Chief Pharmaceutical Inspectorate

Verifying and confirming that manufacturers in third countries meet these standards – essential for ensuring the quality, safety, and efficacy of medicinal products – is one of the key tasks of the Chief Pharmaceutical Inspectorate. In 2024–2025 alone, inspectors travelled a total of 370,000 kilometres to conduct inspections abroad – a distance comparable to circling the Earth along the equator more than nine times. During this period, inspections were carried out on three continents, in eight countries, across seven time zones.

Inspections of manufacturers operating in third countries are conducted at the request of marketing authorisation holders – when applying for a marketing authorisation or for a variation involving a change of manufacturing site – importers of medicinal products bringing products into Poland from third countries, as well as EU/EEA Member States, the European Medicines Agency (EMA), or the European Commission.
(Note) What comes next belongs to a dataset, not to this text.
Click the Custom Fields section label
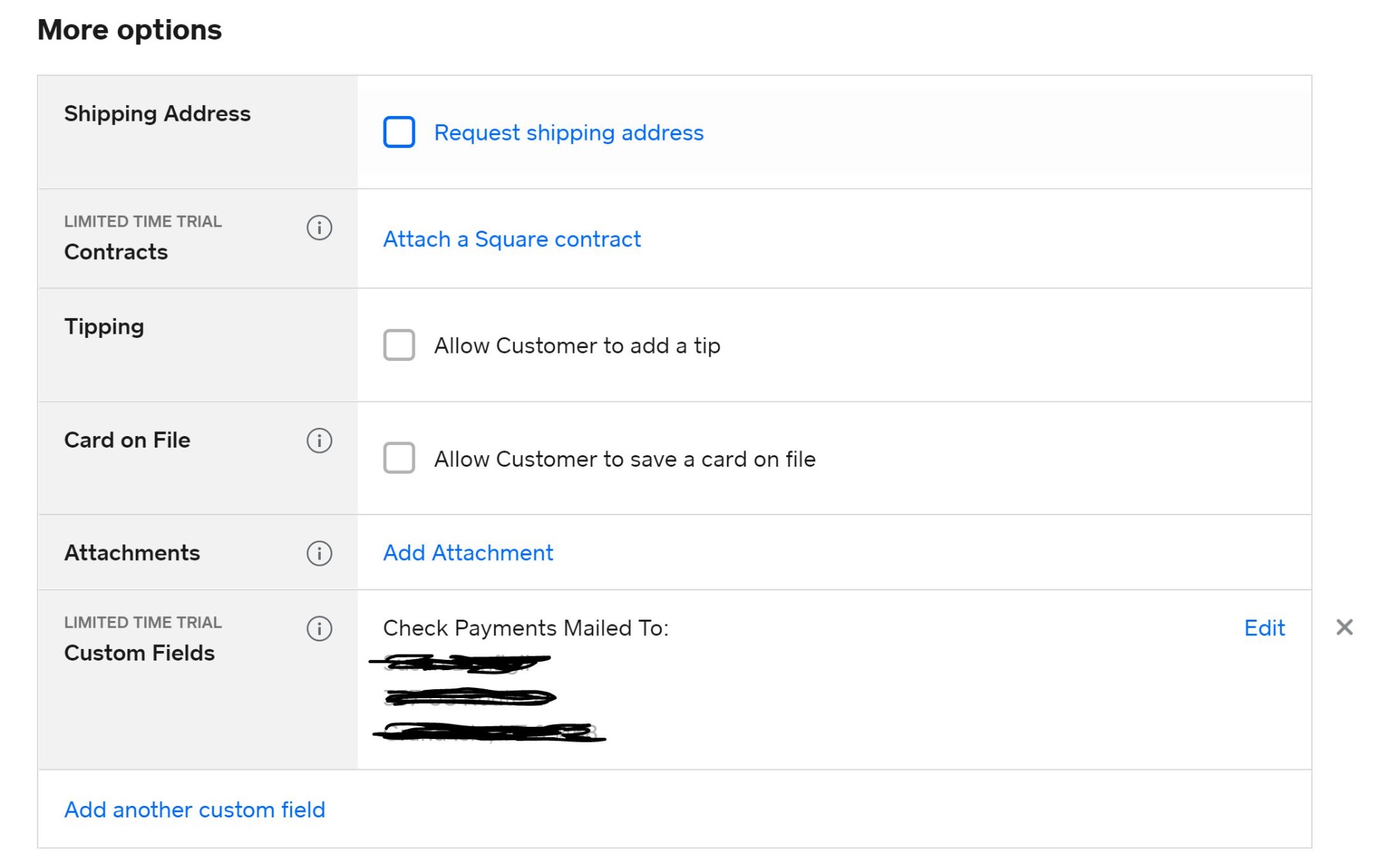The height and width of the screenshot is (868, 1398). (x=140, y=652)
The purpose of these inspections is to assess compliance of manufacturing conditions with GMP requirements. A positive inspection outcome results in the issuance of a GMP certificate, which is subsequently published in the publicly accessible EudraGMDP database.

Holding a valid GMP certificate is a prerequisite for placing a medicinal product on the Polish market. It provides assurance that manufacturers in third countries comply with the stringent Good Manufacturing Practice standards applicable within the European Union.